Dantzig-Wolfe decomposition
Dantzig–Wolfe decomposition algorithm
Consider the following linear programming problem (LP problem), with a row structure as indicated by the two sets of constraints.
\begin{equation*} ( \text{P} ) v ^ { * } = \left\{ \begin{array} { c c } { \operatorname { min } } & { c ^ { T } x } \\ { \text { s.t. } } & { A _ { 1 } x \leq b _ { 1 }, } \\ { } & { A _ { 2 } x \leq b _ { 2 }, } \\ {} & { x \geq 0. } \end{array} \right. \end{equation*}
The Dantzig–Wolfe approach is often used for the case when $( \text{P} )$ is a block-angular (linear) programming problem. Then the second constraint set $A _ { 2 } x \leq b _ { 2 }$ is separable into a number of parts, containing disjoint sets of variables.
The optimal solution is usually denoted by $x ^ { * }$. One denotes the LP-dual of $( \text{P} )$ by $( \operatorname{PD} )$ and the optimal dual solution by $( u _ { 1 } ^ { * } , u _ { 2 } ^ { * } )$.
The row structure can be utilized by applying Lagrangean duality to the first constraint set $A _ { 1 } x \leq b _ { 1 }$:
\begin{equation*} ( \operatorname{L} ) v ^ { * } = \left\{ \begin{array} { l l } { \operatorname { max } } & { g ( u _ { 1 } ) } \\ { s.t. } & { u _ { 1 } \in U _ { 1 }, } \end{array} \right. \end{equation*}
where, for any fixed $\overline { u } _ { 1 } \in U _ { 1 }$,
\begin{equation*} ( \text{S} ) g ( \overline { u } _ { 1 } ) = \left\{ \begin{array} { c l } { \operatorname { min } } & { c ^ { T } x + \overline { u } _{1} ^ { T } ( A _ { 1 } x - b _ { 1 } ) } \\ { \text { s.t. } } & { A _ { 2 } x \leq b _ { 2 }, } \\ { } & { x \geq 0, } \end{array} \right. \end{equation*}
and $U _ { 1 } = \{ u _ { 1 } \geq 0 : g ( u _ { 1 } ) > - \infty \}$.
$( \operatorname{S} )$ is called the subproblem and must be solved in order to evaluate the dual function $g ( u _ { 1 } )$ at a certain point, $\overline { u } _ { 1 } \in U _ { 1 }$.
One can show that $g ( u _ { 1 } ) \leq v ^ { * }$ for all $u _ { 1 } \geq 0$. The controllability of the subproblem is limited. Inserting $\overline { u } _ { 1 } = u _ { 1 } ^ { * }$ in $( \operatorname{S} )$ yields $u _ { 2 } = u _ { 2 } ^ { * }$, but possibly not $x = x ^ { * }$.

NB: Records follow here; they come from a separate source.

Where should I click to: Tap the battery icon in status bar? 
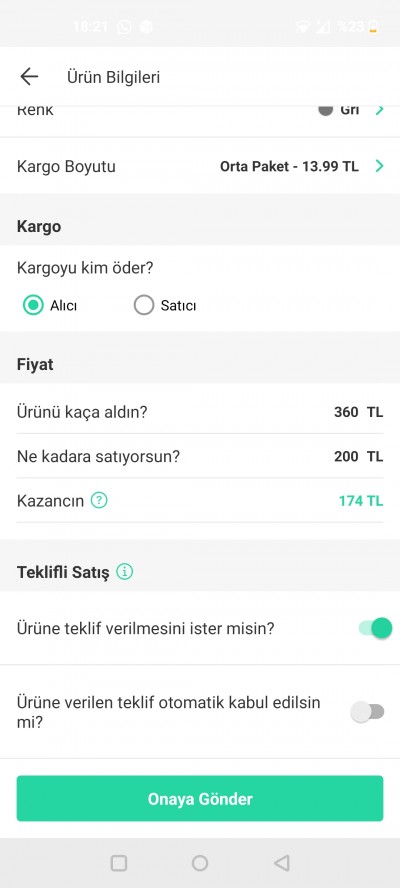[373, 27]
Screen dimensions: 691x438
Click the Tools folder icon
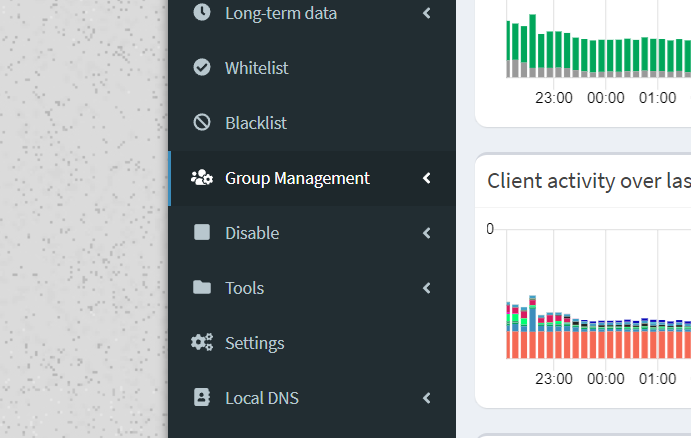click(202, 288)
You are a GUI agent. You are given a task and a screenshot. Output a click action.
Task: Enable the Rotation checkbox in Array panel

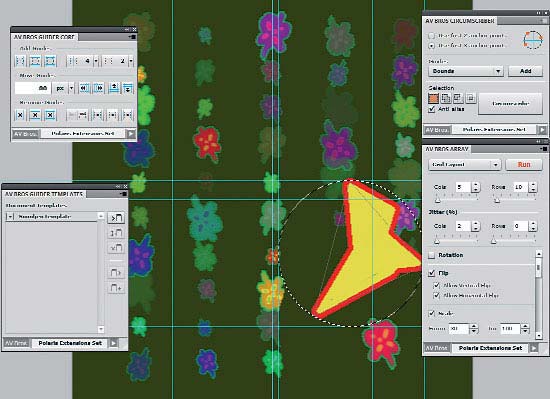(432, 255)
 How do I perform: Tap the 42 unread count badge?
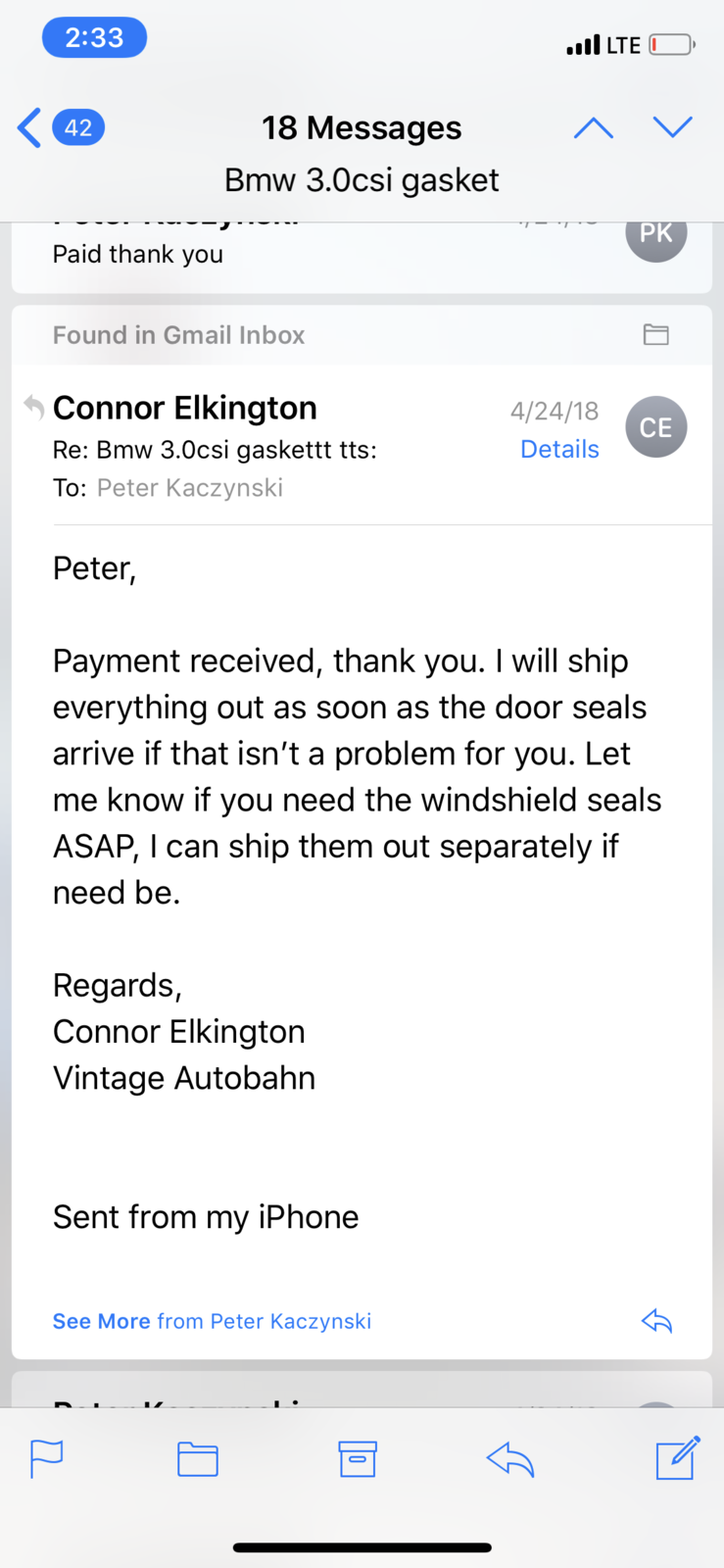[78, 128]
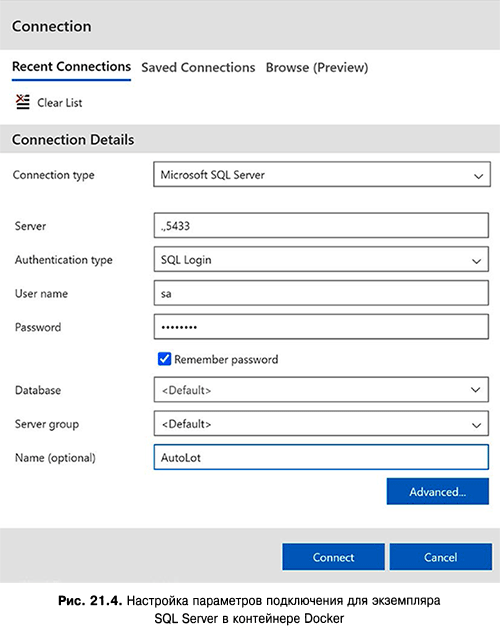Focus the User name field
This screenshot has height=638, width=500.
click(x=321, y=293)
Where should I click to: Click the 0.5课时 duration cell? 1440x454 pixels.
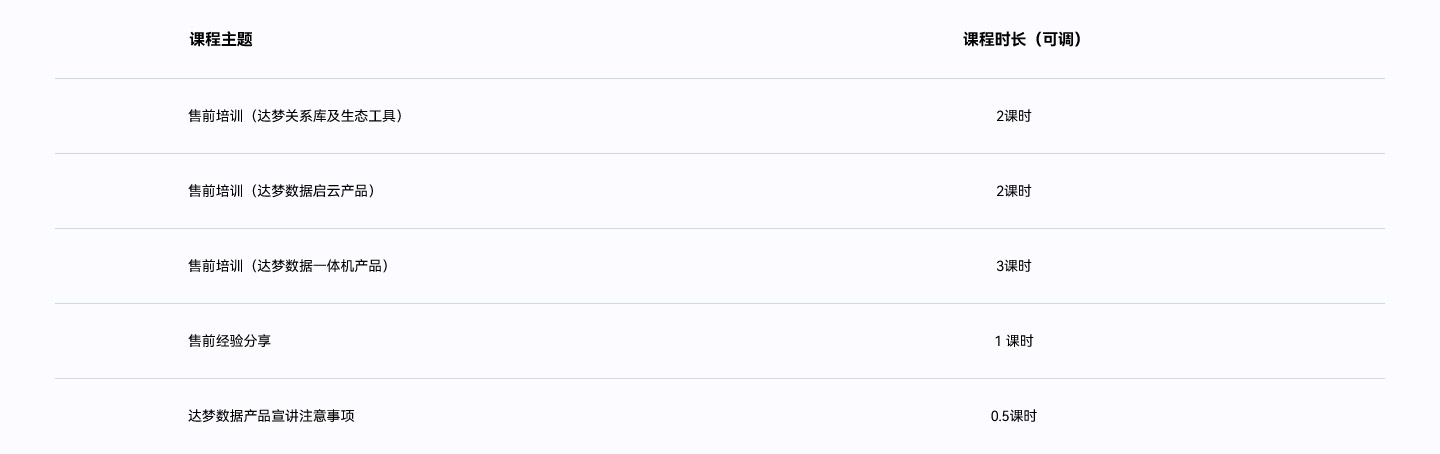[1013, 416]
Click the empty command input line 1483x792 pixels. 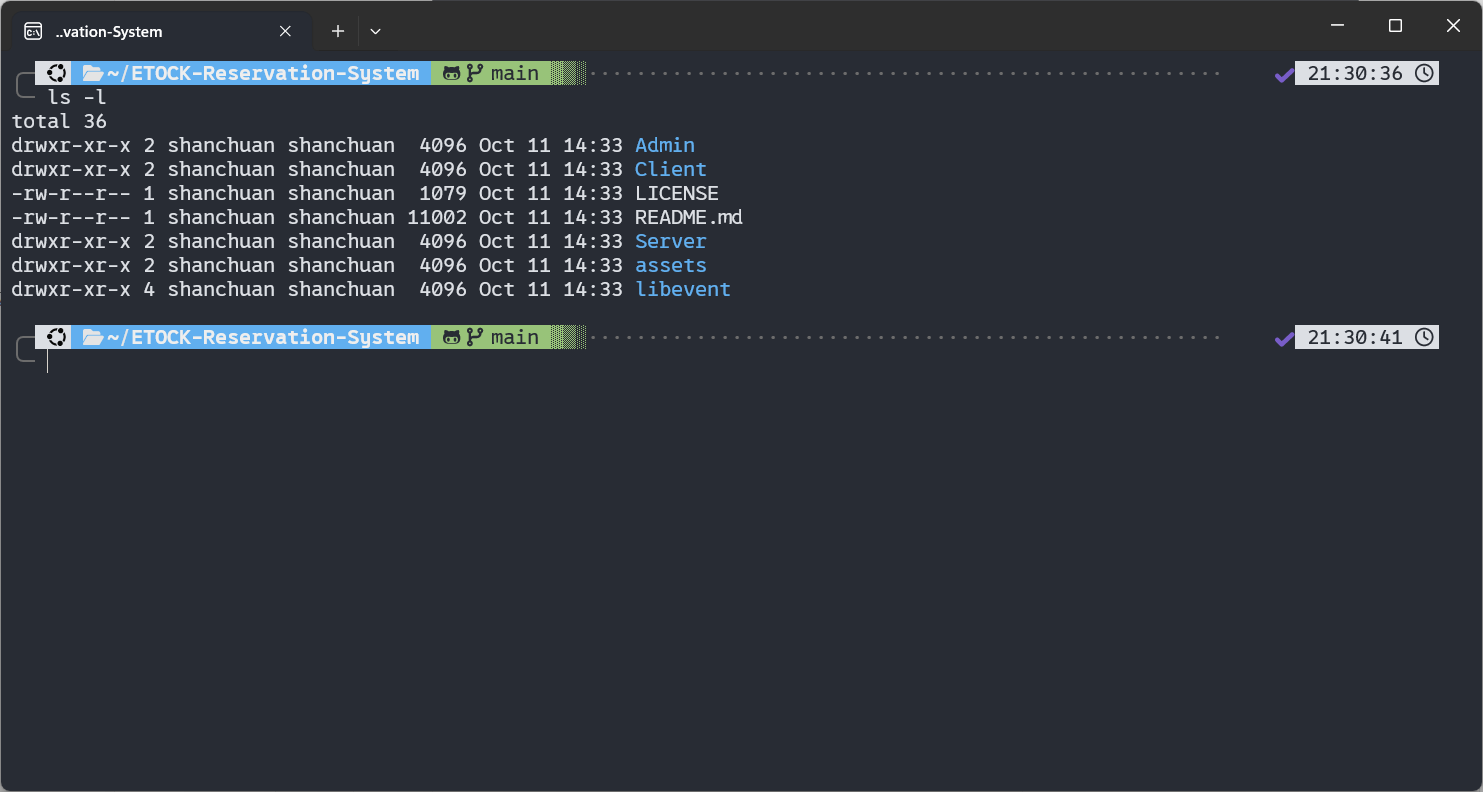tap(400, 361)
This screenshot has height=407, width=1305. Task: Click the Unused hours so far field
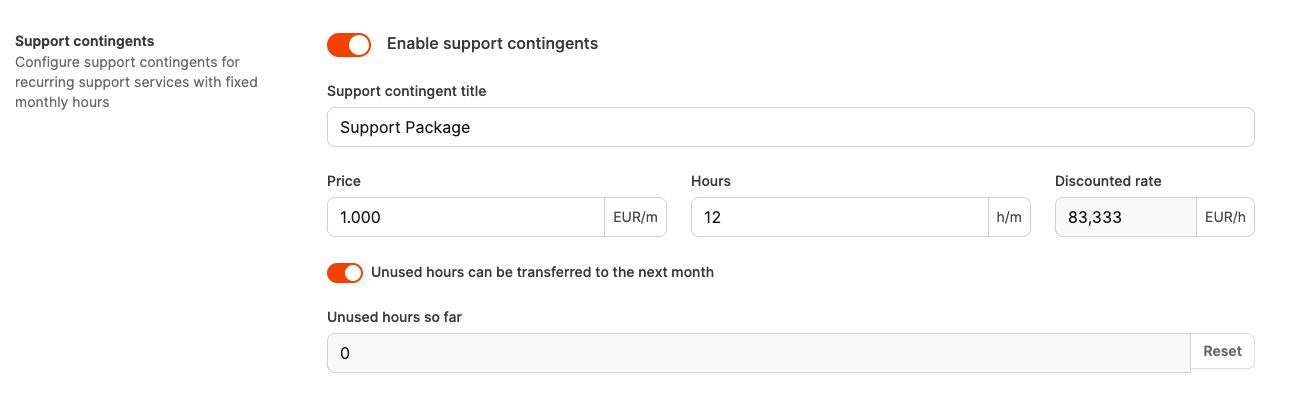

$U _ { 1 }$ is the region where $( \operatorname{S} )$ is bounded, i.e. where its dual is feasible, leading to .
Now, let $X = \{ x : A _ { 2 } x \leq b _ { 2 } , x \geq 0 \}$, which is the feasible set of $( \operatorname{S} )$. Since $X$ is a polyhedron, it has a finite number of extreme points, $x ^ { ( k ) }$, $k \in P$, and extreme rays, $\tilde{x} ^ { ( k ) }$, $k \in R$. Any point in $X$ can be described as
\begin{equation} \tag{a1} v ^ { * } = \sum _ { k \in P } \lambda _ { k } x ^ { ( k ) } + \sum _ { k \in R } \mu _ { k } \tilde{x} ^ { ( k ) }, \end{equation}
where $\sum _ { k \in P } \lambda _ { k } = 1$, $\lambda _ { k } \geq 0$ for all $k \in P$ and $\mu _ { k } \geq 0$ for all $k \in R$. If $\overline { u } _ { 1 } \in U _ { 1 }$, then the optimal solution of $( \operatorname{S} )$ is bounded, and since $( \operatorname{S} )$ is a linear programming problem, the optimum is clearly attained in one of the extreme points $x ^ { ( k ) }$ of $X$. So,
\begin{equation*} g ( u _ { 1 } ) = \end{equation*}
\begin{equation*} = \operatorname { min } _ { x \in X } c ^ { T } x + u _ { 1 } ^ { T } ( A _ { 1 } x - b _ { 1 } ) = \end{equation*}
\begin{equation*} = \operatorname { min } _ { k \in P } c ^ { T } x ^ { ( k ) } + u _ { 1 } ^ { T } ( A _ { 1 } x ^ { ( k ) } - b _ { 1 } ). \end{equation*}
Also, it is sufficient to include the extreme directions, yielding $U _ { 1 } = \{ u _ { 1 } \geq 0 : c ^ { T } \tilde { x } ^{ ( k ) } + u _ { 1 } A _ { 1 } \tilde{x} ^ { ( k ) } \geq 0 \text { for all } k \in R \}$.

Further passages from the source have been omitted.